__Supplied text__:

-- Start --

The standard, in this sense, is the Ambisonics sound, to which all hardware and software devices seem to adapt. Ambisonics is very different from traditional Stereo and Surround techniques; instead of sending the signal to predefined speakers, it treats the sound as a sphere that develops around a centre, which could be as much the position of the microphone during shooting as the position of the listener during playback. Thus, the signal is not dependent on any number or configuration of channels. The advantage of this format is the possibility of recording and decoding, at a later time, the audio material in another format, to rotate the whole sound seamlessly. Avoiding sudden and perceptible passages from one speaker to another, this standard can adapt to the most disparate needs.

Ambisonics is an encoding format: its information could be generated both by software and by microphones (as it is in the case of VR cinema, for instance). The microphones that allow to record in Ambisonics adopt several capsules, able to cover the sound sphere not only around the horizontal axis, but also to film above and below the listener. This is a focal point, which reveals how the additional dimension of height is able to recreate the feeling of being truly immersed in the experience. This method of creating three-dimensional sound fields later allows the POL (that is, where the player is) to be modified to any spot. This feature is what makes binaural audio the privileged solution for VR.

The head, with its mass and its “bulk,” ensures that a sound that reaches the left ear first takes a few microseconds before reaching the right ear. The same concern, we may observe, has always been observed in concert audio systems, where the delay (or latency) is calculated in order not to give the effect of reverberation. The real innovation of spatial audio, indeed, is that the two sounds are enjoyed by the same person at the same time, trying to replicate the functioning of the human hearing system. When recording and creating audio for spatial applications like VR, AR, XR creatives have to take all the rules and techniques of stereo recording and rethink them in terms of spatial application and 3D development. This rethinking is necessary both to give a (virtual) reality effect and to avoid that mismatch between the visually and auditory perceived environment that can be physically annoying, and cause effects of perceptual distortion and, ultimately, nausea. There have been numerous efforts, in both hardware and software development, to overcome these limits, in order to create a realistic sound effect (that is, essentially, an environment where “you can hear what you see”). We might try to analyse some of them, in order to understand, in the conclusions, how the overcoming of the limits constitutes, itself, a limit, in which a redefinition and a remediation of the spectatorial perception is at stake.

-- End --

__Work to do__:
(a) In the spatial audio passage, what does Ambisonics treat sound as?
(b) Turn the paragraph of the spatial audio passage beginning "Ambisonics is an encoding format" into a short list that keeps its main facts.
(c) Please print the part of the spatial audio passage that begins at the words "Ambisonics is an" and stops after "solution for VR.".
The lines that come next have no connection to the spatial audio passage.

__Data__:
-- Start --

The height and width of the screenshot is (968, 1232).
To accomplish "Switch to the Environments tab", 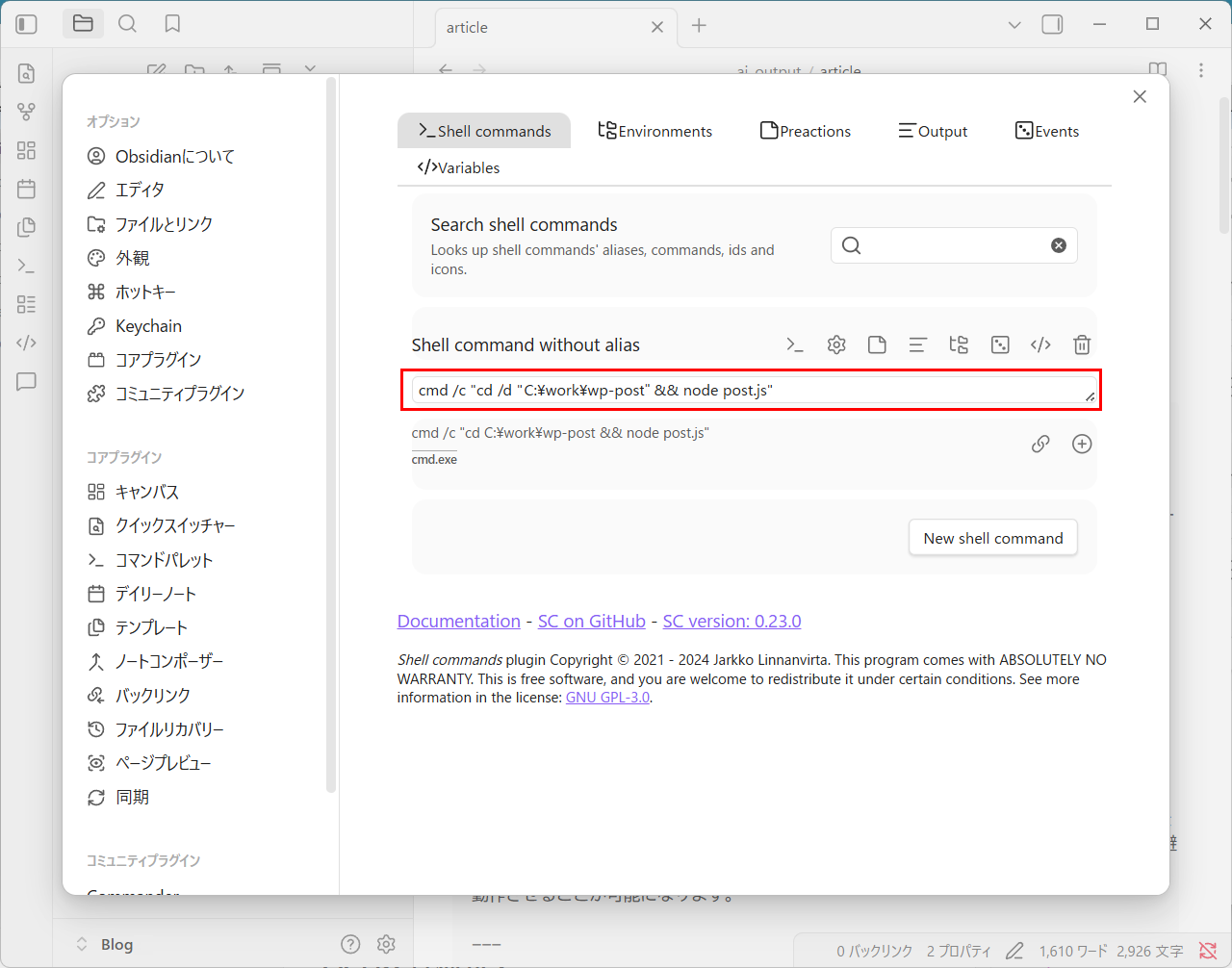I will pyautogui.click(x=655, y=131).
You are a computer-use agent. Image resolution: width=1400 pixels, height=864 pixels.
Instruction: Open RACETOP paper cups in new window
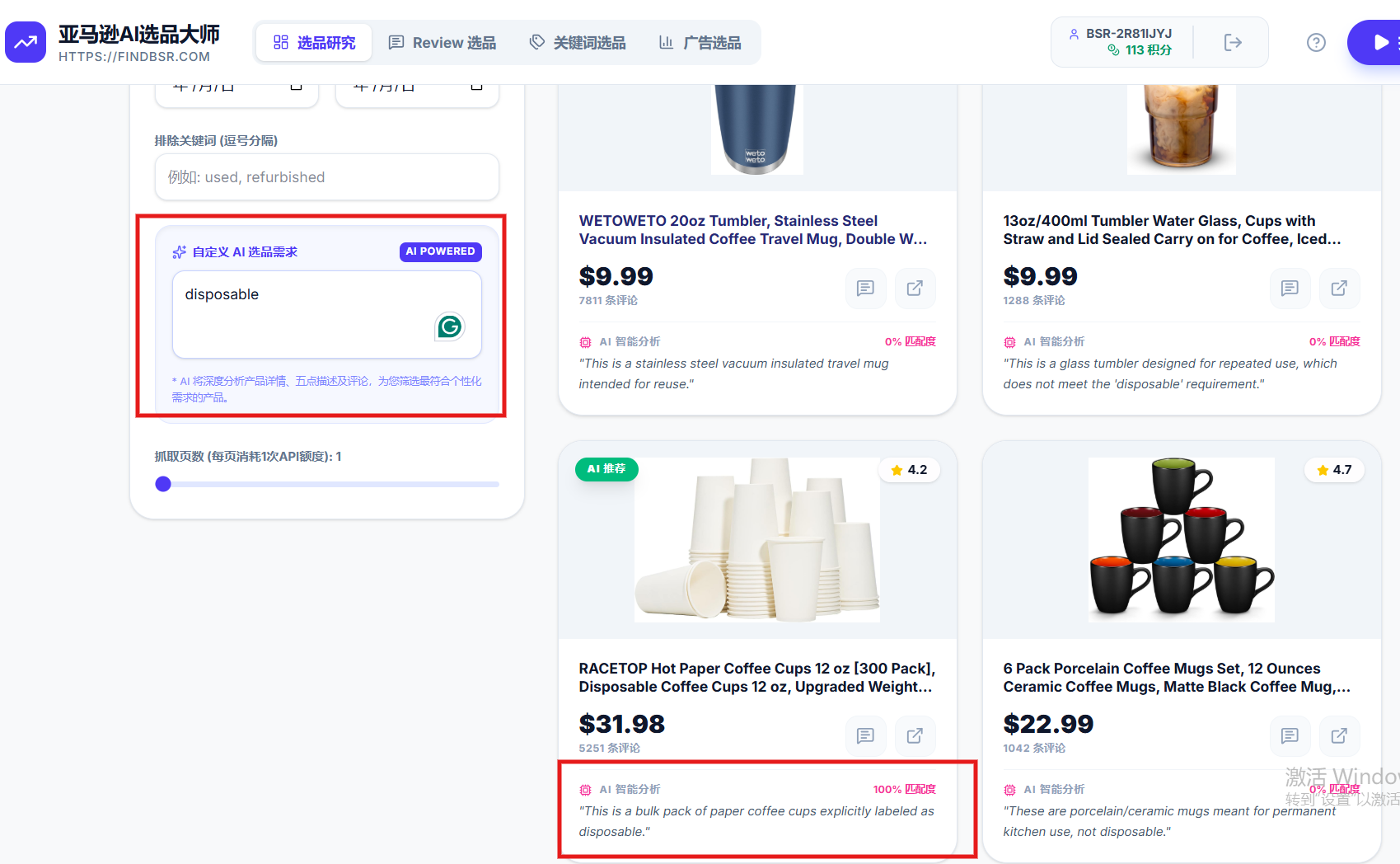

-- End --

__Solution set__:
(a) A sphere that develops around a centre.

(b)
- Ambisonics is an encoding format whose information can be generated by software or by microphones, as in VR cinema.
- Ambisonics microphones use several capsules that cover the sound sphere around the horizontal axis and also above and below the listener.
- The added dimension of height recreates the feeling of being truly immersed.
- This method lets the POL (where the player is) be moved to any spot.
- This feature makes binaural audio the privileged solution for VR.

(c)
Ambisonics is an encoding format: its information could be generated both by software and by microphones (as it is in the case of VR cinema, for instance). The microphones that allow to record in Ambisonics adopt several capsules, able to cover the sound sphere not only around the horizontal axis, but also to film above and below the listener. This is a focal point, which reveals how the additional dimension of height is able to recreate the feeling of being truly immersed in the experience. This method of creating three-dimensional sound fields later allows the POL (that is, where the player is) to be modified to any spot. This feature is what makes binaural audio the privileged solution for VR.